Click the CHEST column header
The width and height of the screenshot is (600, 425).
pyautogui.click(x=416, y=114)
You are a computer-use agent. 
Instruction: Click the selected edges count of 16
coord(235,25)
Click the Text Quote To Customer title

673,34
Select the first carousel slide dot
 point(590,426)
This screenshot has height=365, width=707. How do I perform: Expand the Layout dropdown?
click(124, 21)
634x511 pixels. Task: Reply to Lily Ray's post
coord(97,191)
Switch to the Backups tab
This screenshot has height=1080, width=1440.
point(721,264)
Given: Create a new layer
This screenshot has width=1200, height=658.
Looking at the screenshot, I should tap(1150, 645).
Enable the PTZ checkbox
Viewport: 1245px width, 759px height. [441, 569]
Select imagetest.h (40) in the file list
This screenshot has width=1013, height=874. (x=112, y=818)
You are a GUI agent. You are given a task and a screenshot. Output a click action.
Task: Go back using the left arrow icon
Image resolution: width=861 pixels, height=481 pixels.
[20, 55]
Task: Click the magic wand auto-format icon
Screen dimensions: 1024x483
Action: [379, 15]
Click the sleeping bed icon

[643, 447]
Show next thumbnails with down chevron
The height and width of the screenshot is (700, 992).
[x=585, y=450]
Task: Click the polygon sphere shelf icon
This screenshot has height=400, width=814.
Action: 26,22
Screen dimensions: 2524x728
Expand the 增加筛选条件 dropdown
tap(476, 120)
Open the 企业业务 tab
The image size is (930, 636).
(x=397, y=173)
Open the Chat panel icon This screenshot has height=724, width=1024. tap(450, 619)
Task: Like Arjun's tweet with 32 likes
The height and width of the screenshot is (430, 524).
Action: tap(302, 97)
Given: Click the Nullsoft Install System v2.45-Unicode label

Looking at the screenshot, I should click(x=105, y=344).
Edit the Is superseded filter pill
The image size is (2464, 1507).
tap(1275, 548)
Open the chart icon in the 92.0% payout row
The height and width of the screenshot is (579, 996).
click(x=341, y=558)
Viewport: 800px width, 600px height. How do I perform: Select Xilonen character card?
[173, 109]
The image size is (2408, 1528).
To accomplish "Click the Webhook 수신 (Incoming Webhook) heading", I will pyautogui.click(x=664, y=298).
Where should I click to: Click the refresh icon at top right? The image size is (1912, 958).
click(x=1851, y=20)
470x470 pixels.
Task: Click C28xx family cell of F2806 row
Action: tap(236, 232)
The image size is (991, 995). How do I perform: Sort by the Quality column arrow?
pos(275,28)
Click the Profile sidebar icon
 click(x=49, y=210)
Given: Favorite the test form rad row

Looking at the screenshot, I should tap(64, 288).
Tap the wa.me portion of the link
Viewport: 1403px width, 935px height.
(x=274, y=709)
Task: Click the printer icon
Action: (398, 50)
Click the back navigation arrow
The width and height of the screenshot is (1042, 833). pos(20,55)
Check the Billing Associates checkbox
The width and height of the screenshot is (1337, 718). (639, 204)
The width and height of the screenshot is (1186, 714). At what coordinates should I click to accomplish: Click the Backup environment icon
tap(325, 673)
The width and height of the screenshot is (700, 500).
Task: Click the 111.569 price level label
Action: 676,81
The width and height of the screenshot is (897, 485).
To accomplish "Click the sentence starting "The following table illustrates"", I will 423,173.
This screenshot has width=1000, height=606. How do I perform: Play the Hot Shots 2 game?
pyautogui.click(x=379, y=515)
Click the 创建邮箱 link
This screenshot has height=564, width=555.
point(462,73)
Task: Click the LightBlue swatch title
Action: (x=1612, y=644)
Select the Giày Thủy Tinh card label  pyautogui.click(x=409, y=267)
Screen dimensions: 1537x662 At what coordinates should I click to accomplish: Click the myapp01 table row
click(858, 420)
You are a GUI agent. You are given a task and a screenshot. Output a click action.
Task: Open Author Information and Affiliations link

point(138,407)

→ **TASK**
Copy out the data above word for word, starting at its first line and ending with the line that contains "Given: Create a new layer".

→ **ANSWER**
Click the CHEST column header
The width and height of the screenshot is (600, 425).
pyautogui.click(x=416, y=114)
You are a computer-use agent. 
Instruction: Click the selected edges count of 16
coord(235,25)
Click the Text Quote To Customer title

673,34
Select the first carousel slide dot
 point(590,426)
This screenshot has height=365, width=707. How do I perform: Expand the Layout dropdown?
click(124, 21)
634x511 pixels. Task: Reply to Lily Ray's post
coord(97,191)
Switch to the Backups tab
This screenshot has height=1080, width=1440.
point(721,264)
Given: Create a new layer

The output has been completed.